**WHAT IS REQUIRED**: Reproduce exactly, from the data that follows, the line with "This screenshot has height=580, width=1130.", the line with "This screenshot has height=460, width=980.", and every line that lies between them.

**MATERIALS PROVIDED**:
○ ○ ○ ○
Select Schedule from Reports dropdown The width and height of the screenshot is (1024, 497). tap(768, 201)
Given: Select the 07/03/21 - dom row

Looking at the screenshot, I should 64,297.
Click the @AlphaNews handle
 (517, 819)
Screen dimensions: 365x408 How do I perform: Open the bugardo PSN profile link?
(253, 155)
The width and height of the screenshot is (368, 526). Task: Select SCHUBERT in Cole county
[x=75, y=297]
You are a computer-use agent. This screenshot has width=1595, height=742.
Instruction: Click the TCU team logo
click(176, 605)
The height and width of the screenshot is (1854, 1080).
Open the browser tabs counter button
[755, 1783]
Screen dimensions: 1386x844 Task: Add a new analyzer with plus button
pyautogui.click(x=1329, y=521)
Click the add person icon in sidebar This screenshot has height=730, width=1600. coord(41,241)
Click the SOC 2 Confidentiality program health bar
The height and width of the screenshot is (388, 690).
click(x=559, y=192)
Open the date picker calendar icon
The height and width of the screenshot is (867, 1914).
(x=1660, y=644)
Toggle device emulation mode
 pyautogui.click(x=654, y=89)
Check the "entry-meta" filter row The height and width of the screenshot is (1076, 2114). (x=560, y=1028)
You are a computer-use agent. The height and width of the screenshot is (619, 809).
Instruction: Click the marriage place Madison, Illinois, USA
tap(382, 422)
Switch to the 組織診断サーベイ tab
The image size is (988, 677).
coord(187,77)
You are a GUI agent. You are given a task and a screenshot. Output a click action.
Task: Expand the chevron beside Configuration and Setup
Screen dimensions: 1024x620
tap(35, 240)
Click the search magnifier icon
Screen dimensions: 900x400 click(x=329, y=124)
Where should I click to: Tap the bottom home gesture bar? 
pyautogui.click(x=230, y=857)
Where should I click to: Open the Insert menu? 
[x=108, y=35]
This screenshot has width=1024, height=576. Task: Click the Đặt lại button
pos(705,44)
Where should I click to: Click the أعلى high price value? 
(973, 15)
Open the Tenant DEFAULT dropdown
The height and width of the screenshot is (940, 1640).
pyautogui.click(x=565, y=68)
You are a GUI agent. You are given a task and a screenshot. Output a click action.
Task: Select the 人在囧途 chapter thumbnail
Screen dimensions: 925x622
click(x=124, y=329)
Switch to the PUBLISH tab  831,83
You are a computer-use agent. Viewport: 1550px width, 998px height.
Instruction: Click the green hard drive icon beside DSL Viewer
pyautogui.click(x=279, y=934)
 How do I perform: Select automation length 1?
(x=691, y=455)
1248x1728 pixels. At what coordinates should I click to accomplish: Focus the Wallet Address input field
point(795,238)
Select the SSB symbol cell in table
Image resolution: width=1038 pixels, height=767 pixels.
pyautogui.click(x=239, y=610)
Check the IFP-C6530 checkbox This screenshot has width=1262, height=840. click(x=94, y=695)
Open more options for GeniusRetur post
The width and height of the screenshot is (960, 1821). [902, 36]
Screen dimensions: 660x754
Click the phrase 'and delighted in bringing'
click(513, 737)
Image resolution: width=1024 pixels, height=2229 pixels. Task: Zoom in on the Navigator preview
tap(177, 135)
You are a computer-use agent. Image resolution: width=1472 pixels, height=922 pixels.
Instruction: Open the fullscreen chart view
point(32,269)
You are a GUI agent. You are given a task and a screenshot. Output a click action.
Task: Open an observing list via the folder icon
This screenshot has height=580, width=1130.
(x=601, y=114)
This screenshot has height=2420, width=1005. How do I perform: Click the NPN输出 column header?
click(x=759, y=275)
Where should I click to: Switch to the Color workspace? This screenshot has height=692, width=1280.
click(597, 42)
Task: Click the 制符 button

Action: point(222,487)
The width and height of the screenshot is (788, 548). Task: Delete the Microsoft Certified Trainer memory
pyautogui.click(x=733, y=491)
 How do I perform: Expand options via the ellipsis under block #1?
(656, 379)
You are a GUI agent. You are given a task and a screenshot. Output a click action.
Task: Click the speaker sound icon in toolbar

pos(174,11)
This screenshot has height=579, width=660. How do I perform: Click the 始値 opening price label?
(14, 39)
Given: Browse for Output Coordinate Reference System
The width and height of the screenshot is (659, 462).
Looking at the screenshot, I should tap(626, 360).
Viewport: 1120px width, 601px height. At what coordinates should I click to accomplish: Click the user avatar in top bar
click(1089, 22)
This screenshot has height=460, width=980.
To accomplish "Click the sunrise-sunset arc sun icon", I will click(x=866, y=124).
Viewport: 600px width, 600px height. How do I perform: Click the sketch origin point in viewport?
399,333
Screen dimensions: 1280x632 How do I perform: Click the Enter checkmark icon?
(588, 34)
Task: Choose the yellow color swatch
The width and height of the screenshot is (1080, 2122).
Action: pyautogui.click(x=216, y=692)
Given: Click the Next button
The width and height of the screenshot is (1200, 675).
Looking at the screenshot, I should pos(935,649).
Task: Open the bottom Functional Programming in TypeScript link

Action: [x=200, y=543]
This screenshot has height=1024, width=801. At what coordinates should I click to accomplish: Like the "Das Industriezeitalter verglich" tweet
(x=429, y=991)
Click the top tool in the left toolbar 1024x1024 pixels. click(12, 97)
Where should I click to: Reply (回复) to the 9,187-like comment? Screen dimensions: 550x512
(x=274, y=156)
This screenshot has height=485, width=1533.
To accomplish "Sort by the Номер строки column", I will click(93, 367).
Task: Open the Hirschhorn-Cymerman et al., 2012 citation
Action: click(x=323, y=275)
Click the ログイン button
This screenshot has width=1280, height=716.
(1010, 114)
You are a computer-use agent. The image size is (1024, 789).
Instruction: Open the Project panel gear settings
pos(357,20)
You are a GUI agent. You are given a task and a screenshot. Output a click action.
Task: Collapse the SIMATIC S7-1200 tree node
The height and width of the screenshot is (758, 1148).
○ ○ ○ ○
**EXPECTED ANSWER**:
This screenshot has height=580, width=1130.
(x=601, y=114)
This screenshot has height=2420, width=1005. How do I perform: Click the NPN输出 column header?
click(x=759, y=275)
Where should I click to: Switch to the Color workspace? This screenshot has height=692, width=1280.
click(597, 42)
Task: Click the 制符 button

Action: point(222,487)
The width and height of the screenshot is (788, 548). Task: Delete the Microsoft Certified Trainer memory
pyautogui.click(x=733, y=491)
 How do I perform: Expand options via the ellipsis under block #1?
(656, 379)
You are a GUI agent. You are given a task and a screenshot. Output a click action.
Task: Click the speaker sound icon in toolbar

pos(174,11)
This screenshot has height=579, width=660. How do I perform: Click the 始値 opening price label?
(14, 39)
Given: Browse for Output Coordinate Reference System
The width and height of the screenshot is (659, 462).
Looking at the screenshot, I should tap(626, 360).
Viewport: 1120px width, 601px height. At what coordinates should I click to accomplish: Click the user avatar in top bar
click(1089, 22)
This screenshot has height=460, width=980.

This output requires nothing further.